Гуг Хлодрик привстал над своим стулом, поглядел во тьму.

– Сесть! – выкрикнули оттуда.

– И ты, Бумба? – сокрушенно проговорил Гуг, опускаясь на стул. – А ведь я тебе простил тогда твой донос, эх ты, Бумба Щелкопер!

Иван тоже узнал двоих. Теперь глаза привыкли, тени обрисовались четче, зримее, да и откуда-то сверху началось разливаться тягучее, медленное сияние.

– Свет не на тебе клином сошелся, Буйный, – пояснил Крежень, – ты, думал, пуп мира?! Мы работали на тебя долго. Но у каждого из парней есть и свой интерес, понял!

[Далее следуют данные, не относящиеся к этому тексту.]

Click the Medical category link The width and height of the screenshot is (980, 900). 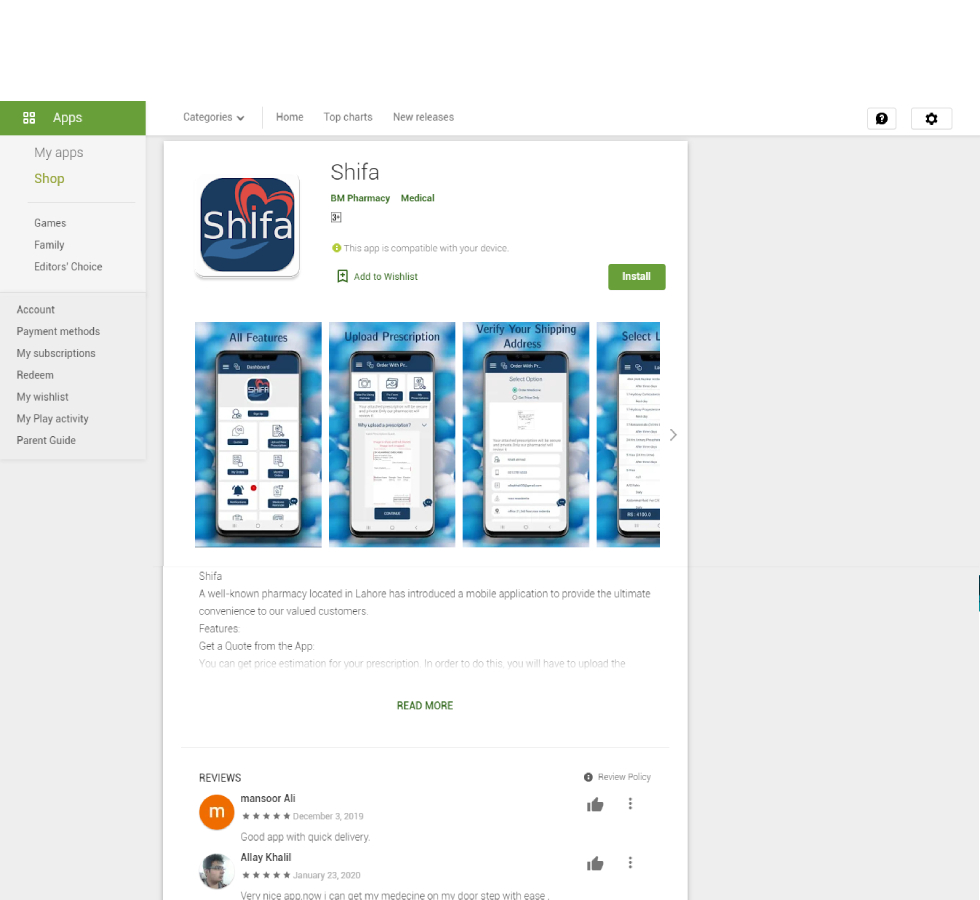tap(418, 198)
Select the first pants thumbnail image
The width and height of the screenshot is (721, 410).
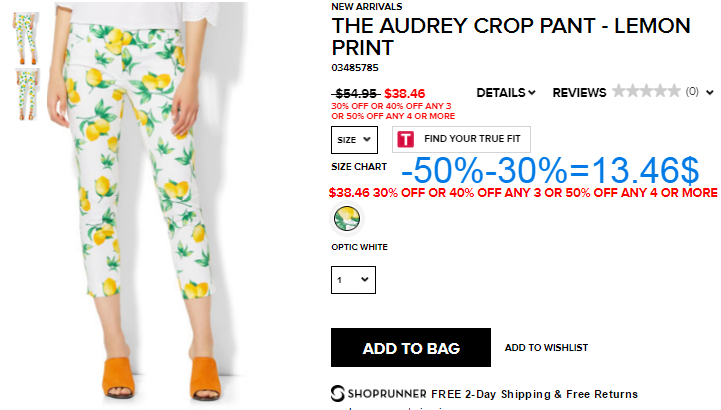(26, 39)
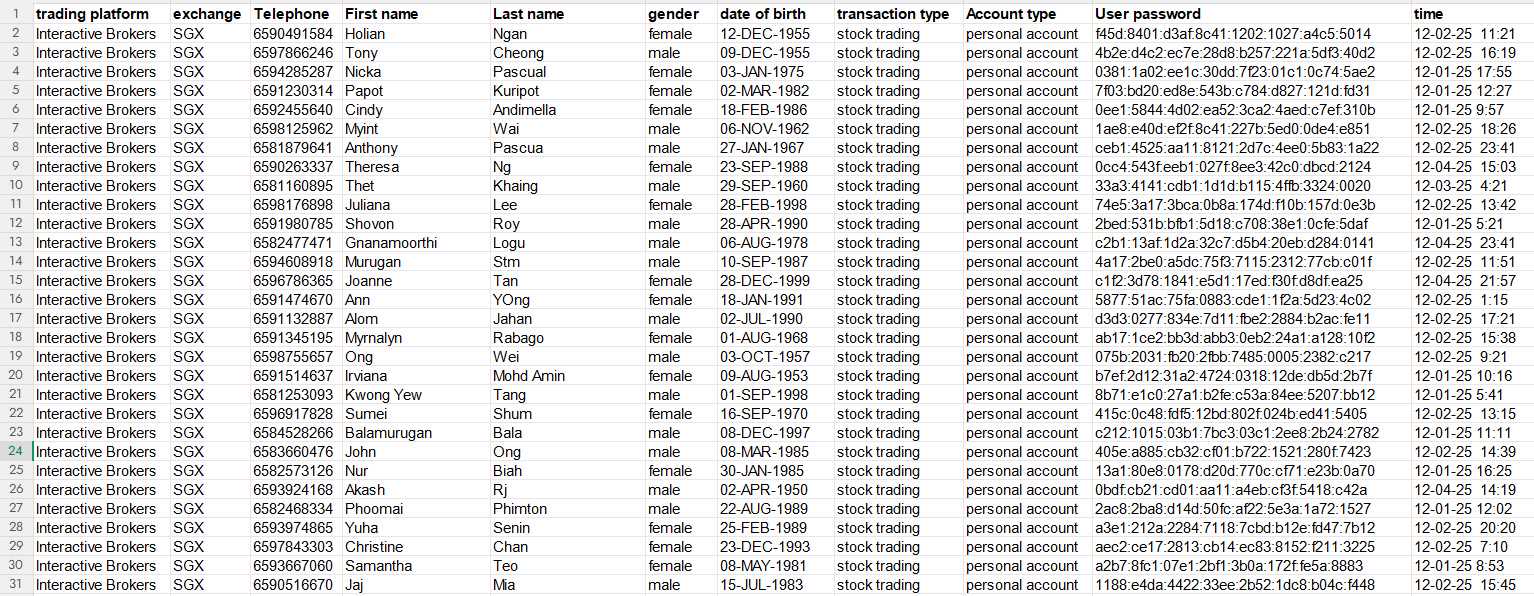1534x596 pixels.
Task: Click the 'Telephone' header cell
Action: pos(295,14)
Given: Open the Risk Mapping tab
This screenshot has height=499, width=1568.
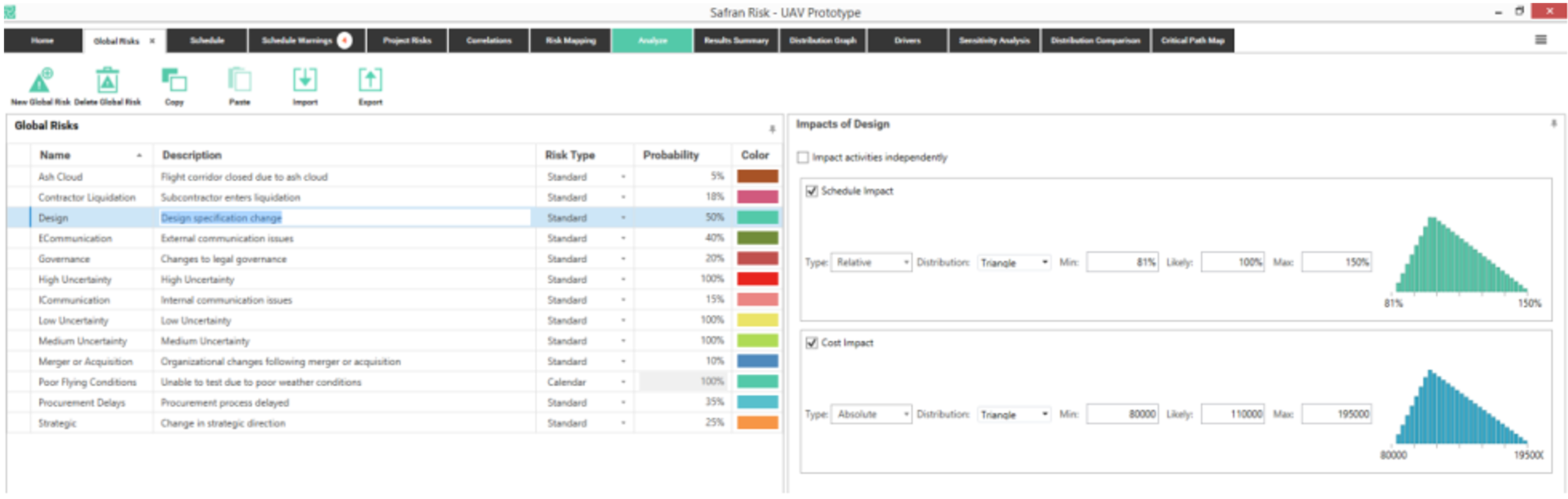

– Врешь, сука, – озлобился Гуг. – Не свой интерес, все врешь! Ты перекинулся, Седой! А может, ты и был подосланным! Зря я тебя не придушил там, наверху!

Крежень злорадно расхохотался, теперь он хохотал, не стесняясь, в полный голос.

– Научись проигрывать, Буйный, – наконец сквозь смех прохрипел он. – Ты готовил мне ловушку, а попал в ловушку сам. Не рой яму ближнему своему, ибо в нее и угодишь! Это ты, ты, Гуг, и этот русский, который везде сует свой нос, вы рыли мне яму. А теперь сами в ней. И я не протяну вам руки.

– Не протянешь?

– Нет! Ты больше не нужен никому, Буйный. Ни Бумбе Щелкоперу, ни мне, ни Толстяку Бону – погляди, как он тебя глазенками сверлит, так бы и прожег насквозь! Даже Сигурду ты не нужен...

– И Сигурд здесь? – прохрипел Гуг.

– Да, я здесь! – крутоплечий и беловолосый парень лет тридцати трех вышел из полумрака. – Ты нас держал в черном теле, Буйный, а он нам дал все. Новый Свет побогаче старухи Европы!